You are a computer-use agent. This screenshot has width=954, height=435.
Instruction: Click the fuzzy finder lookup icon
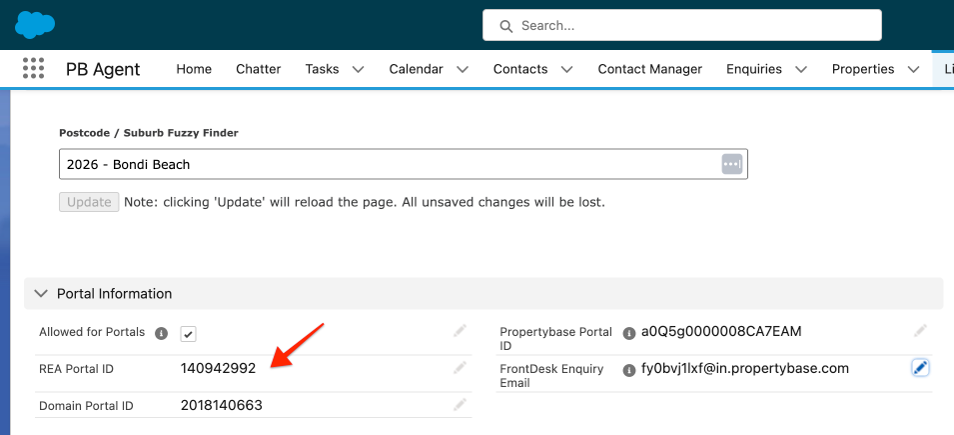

########

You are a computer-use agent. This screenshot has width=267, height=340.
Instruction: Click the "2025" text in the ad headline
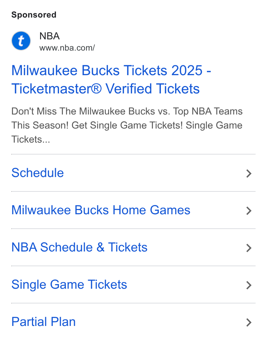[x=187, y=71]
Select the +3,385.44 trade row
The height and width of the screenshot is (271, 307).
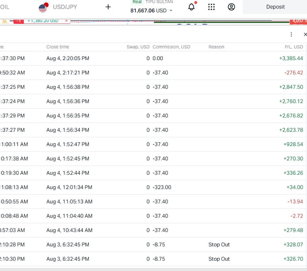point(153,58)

########

• WHAT IS NEEDED: What is needed is a verbatim copy of every line in the records above from the one containing "has width=954, height=435." down to the one containing "Instruction: Click the fuzzy", both included, and nothing more.

• SOLVED PROBLEM:
You are a computer-use agent. This screenshot has width=954, height=435.
Instruction: Click the fuzzy finder lookup icon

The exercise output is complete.